Quote the items word for word, starting at the line that contains "Where should I click to: Open" and ending at the line that contains "coord(1170,627)". Leave the pictures out.

+++ RECORD LIST +++

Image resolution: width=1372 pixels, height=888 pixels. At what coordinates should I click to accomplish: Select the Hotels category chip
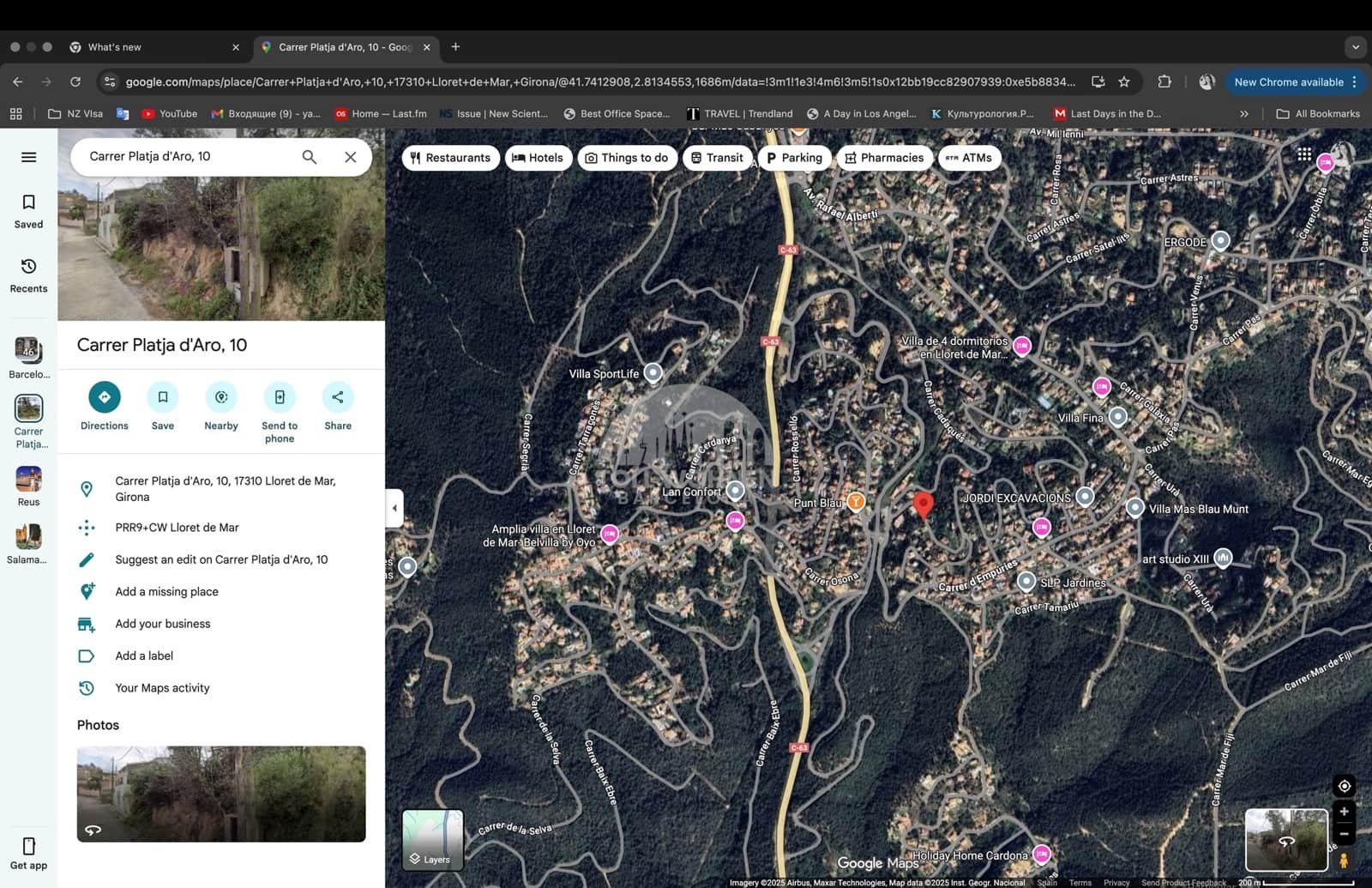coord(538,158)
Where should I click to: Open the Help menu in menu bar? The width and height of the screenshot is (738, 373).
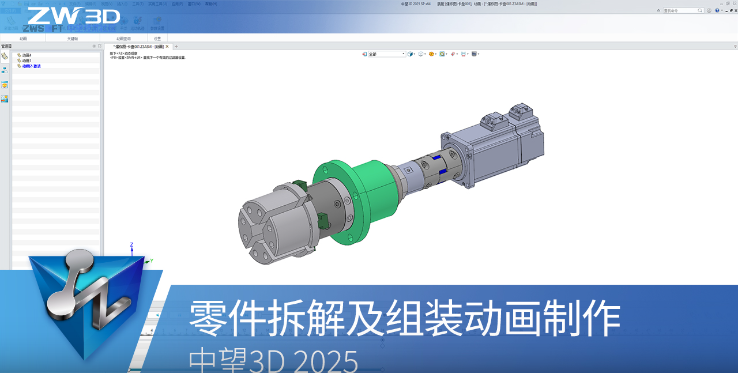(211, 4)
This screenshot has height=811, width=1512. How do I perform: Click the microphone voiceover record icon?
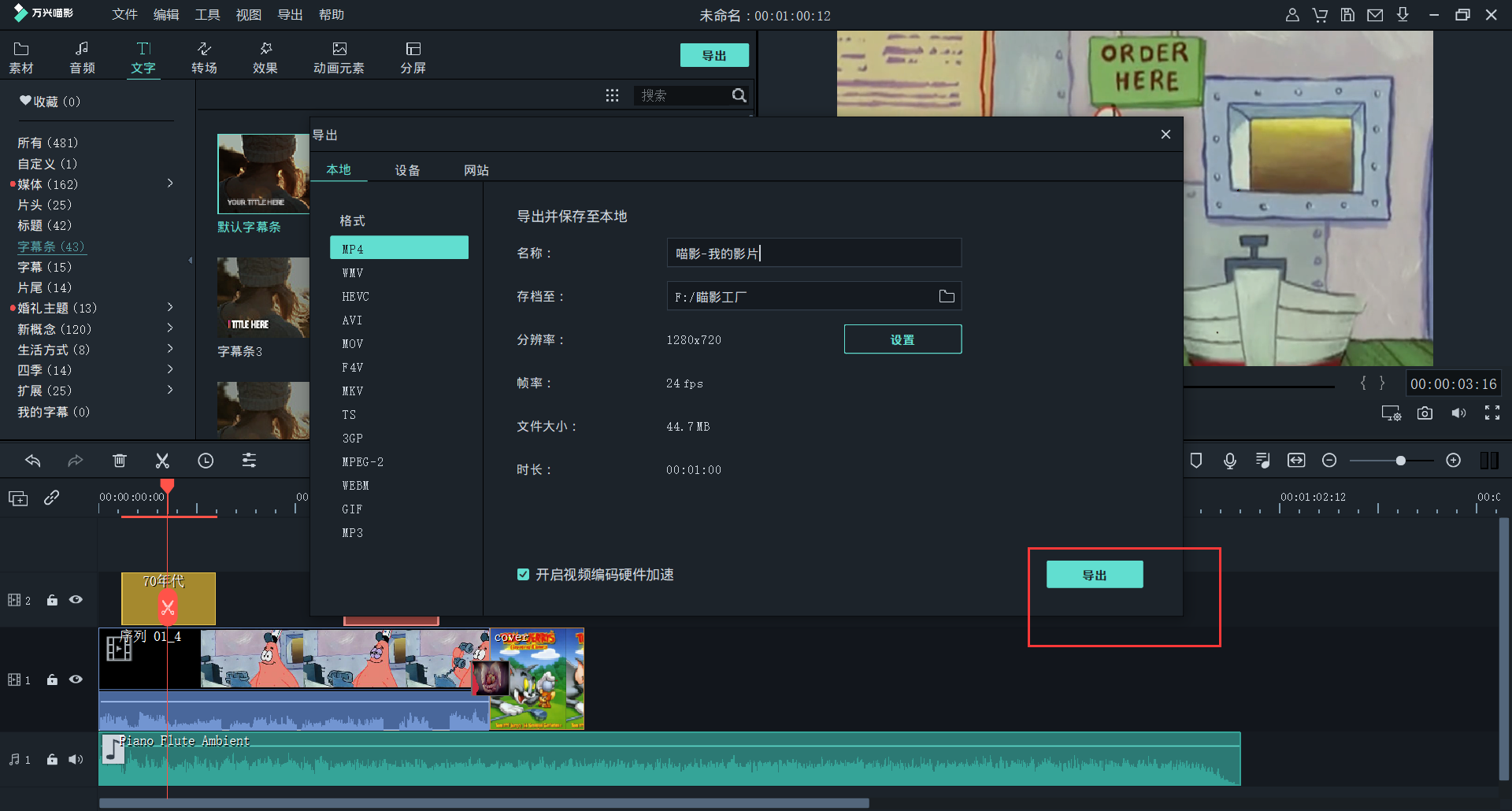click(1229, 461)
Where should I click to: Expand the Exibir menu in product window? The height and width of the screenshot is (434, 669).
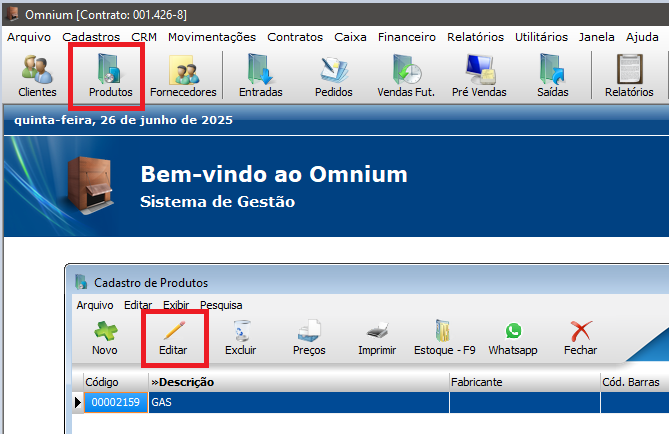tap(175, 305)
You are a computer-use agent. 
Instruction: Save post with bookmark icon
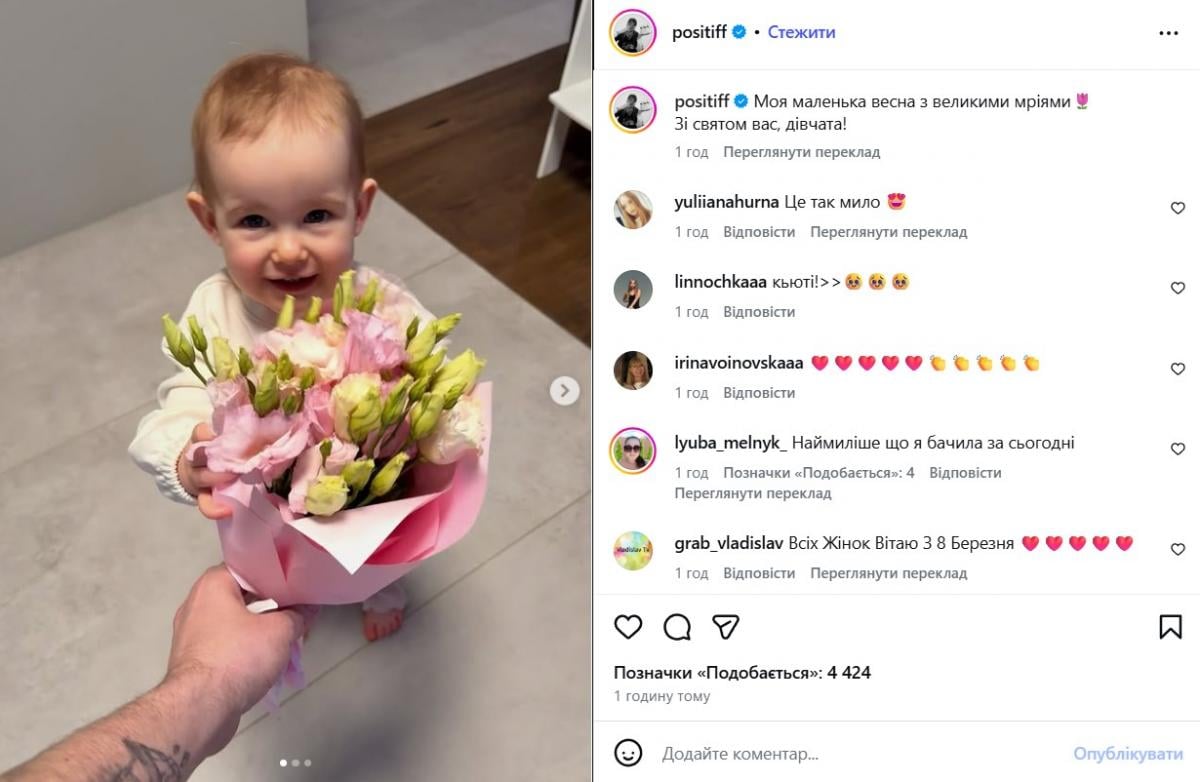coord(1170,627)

+++
+++ RECORD LIST +++

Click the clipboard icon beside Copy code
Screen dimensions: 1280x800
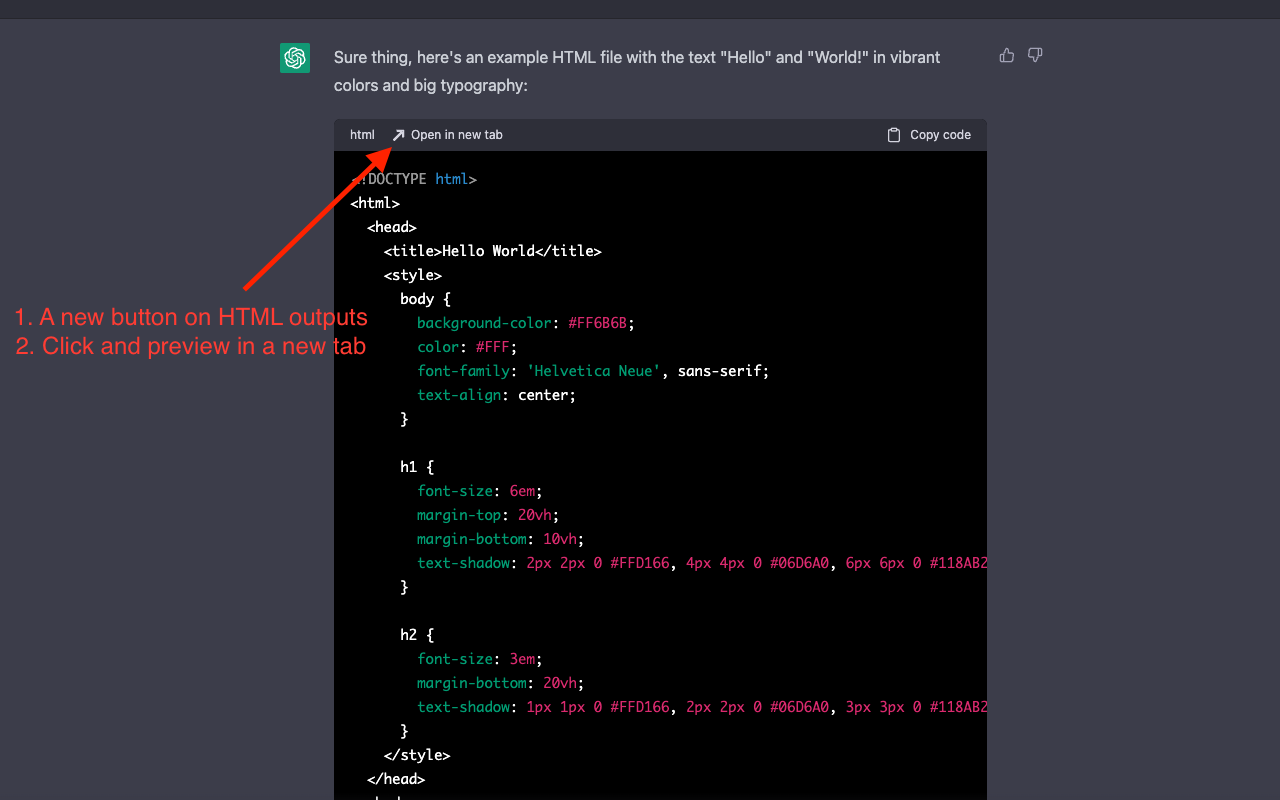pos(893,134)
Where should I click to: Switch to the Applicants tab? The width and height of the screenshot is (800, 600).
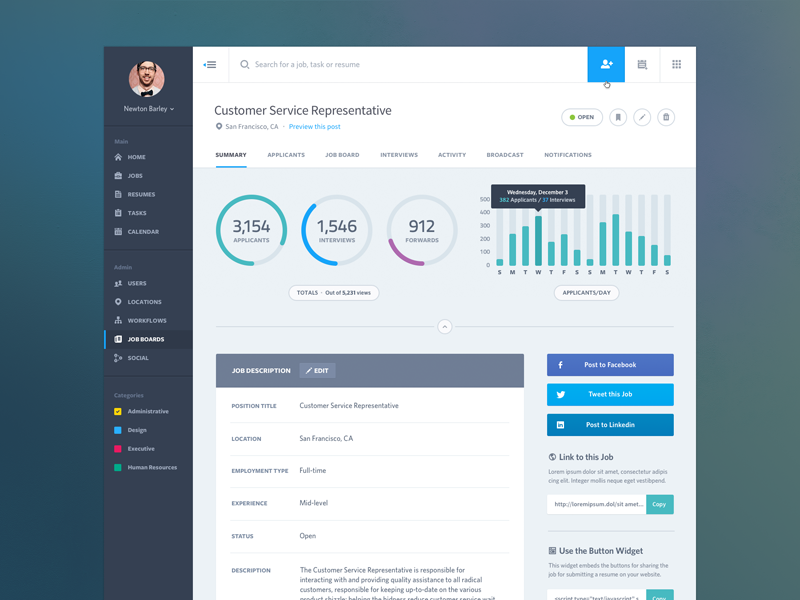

+++
+++ RECORD LIST +++

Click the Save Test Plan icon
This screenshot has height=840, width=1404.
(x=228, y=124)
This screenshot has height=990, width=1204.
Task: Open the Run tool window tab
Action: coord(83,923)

+++

→ RESPONSE TO THIS EXERCISE
Where should I click to: Open the Help menu in menu bar? The width and height of the screenshot is (738, 373).
(211, 4)
This screenshot has height=811, width=1512. How do I perform: Click the microphone voiceover record icon?
click(1229, 461)
Where should I click to: Expand the Exibir menu in product window? The height and width of the screenshot is (434, 669).
tap(175, 305)
You are a computer-use agent. 
Instruction: Save post with bookmark icon
coord(1170,627)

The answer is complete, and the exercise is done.